* **WORK REQUIRED**
Rename "Image resolution" to "Display resolution" everywhere in the listing, and reproduce the lines with everything else left unchanged.

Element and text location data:
[Start]

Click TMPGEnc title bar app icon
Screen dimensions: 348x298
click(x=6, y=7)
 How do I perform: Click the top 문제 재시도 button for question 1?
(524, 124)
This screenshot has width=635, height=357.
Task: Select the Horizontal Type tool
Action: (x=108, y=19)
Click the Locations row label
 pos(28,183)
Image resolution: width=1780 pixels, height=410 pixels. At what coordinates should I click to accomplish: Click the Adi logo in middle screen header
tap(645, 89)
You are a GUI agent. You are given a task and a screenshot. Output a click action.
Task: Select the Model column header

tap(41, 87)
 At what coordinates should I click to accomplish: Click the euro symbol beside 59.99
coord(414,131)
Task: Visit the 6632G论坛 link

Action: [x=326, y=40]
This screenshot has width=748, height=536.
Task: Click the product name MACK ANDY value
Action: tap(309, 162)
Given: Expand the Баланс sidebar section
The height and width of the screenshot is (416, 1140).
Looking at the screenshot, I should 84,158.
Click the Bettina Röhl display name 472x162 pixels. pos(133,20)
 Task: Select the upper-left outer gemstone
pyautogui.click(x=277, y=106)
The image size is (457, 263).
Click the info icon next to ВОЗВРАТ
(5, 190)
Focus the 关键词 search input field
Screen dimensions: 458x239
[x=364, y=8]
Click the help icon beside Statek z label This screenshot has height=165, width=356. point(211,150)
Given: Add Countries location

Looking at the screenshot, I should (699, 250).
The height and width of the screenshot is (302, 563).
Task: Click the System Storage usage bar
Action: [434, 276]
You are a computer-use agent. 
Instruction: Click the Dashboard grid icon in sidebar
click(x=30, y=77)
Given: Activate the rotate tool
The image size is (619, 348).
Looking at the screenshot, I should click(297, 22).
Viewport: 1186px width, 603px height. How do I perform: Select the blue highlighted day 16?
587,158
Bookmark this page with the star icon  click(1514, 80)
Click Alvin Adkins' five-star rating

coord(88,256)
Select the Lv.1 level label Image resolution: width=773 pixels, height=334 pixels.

[End]

* **THE RESPONSE**
Click TMPGEnc title bar app icon
Screen dimensions: 348x298
click(x=6, y=7)
 How do I perform: Click the top 문제 재시도 button for question 1?
(524, 124)
This screenshot has width=635, height=357.
Task: Select the Horizontal Type tool
Action: (x=108, y=19)
Click the Locations row label
 pos(28,183)
Display resolution: width=1780 pixels, height=410 pixels. At what coordinates should I click to accomplish: Click the Adi logo in middle screen header
tap(645, 89)
You are a GUI agent. You are given a task and a screenshot. Output a click action.
Task: Select the Model column header

tap(41, 87)
 At what coordinates should I click to accomplish: Click the euro symbol beside 59.99
coord(414,131)
Task: Visit the 6632G论坛 link

Action: [x=326, y=40]
This screenshot has width=748, height=536.
Task: Click the product name MACK ANDY value
Action: tap(309, 162)
Given: Expand the Баланс sidebar section
The height and width of the screenshot is (416, 1140).
Looking at the screenshot, I should 84,158.
Click the Bettina Röhl display name 472x162 pixels. pos(133,20)
 Task: Select the upper-left outer gemstone
pyautogui.click(x=277, y=106)
The image size is (457, 263).
Click the info icon next to ВОЗВРАТ
(5, 190)
Focus the 关键词 search input field
Screen dimensions: 458x239
[x=364, y=8]
Click the help icon beside Statek z label This screenshot has height=165, width=356. point(211,150)
Given: Add Countries location

Looking at the screenshot, I should (699, 250).
The height and width of the screenshot is (302, 563).
Task: Click the System Storage usage bar
Action: [434, 276]
You are a computer-use agent. 
Instruction: Click the Dashboard grid icon in sidebar
click(x=30, y=77)
Given: Activate the rotate tool
The image size is (619, 348).
Looking at the screenshot, I should click(297, 22).
Viewport: 1186px width, 603px height. How do I perform: Select the blue highlighted day 16?
587,158
Bookmark this page with the star icon  click(1514, 80)
Click Alvin Adkins' five-star rating

coord(88,256)
Select the Lv.1 level label Display resolution: width=773 pixels, height=334 pixels.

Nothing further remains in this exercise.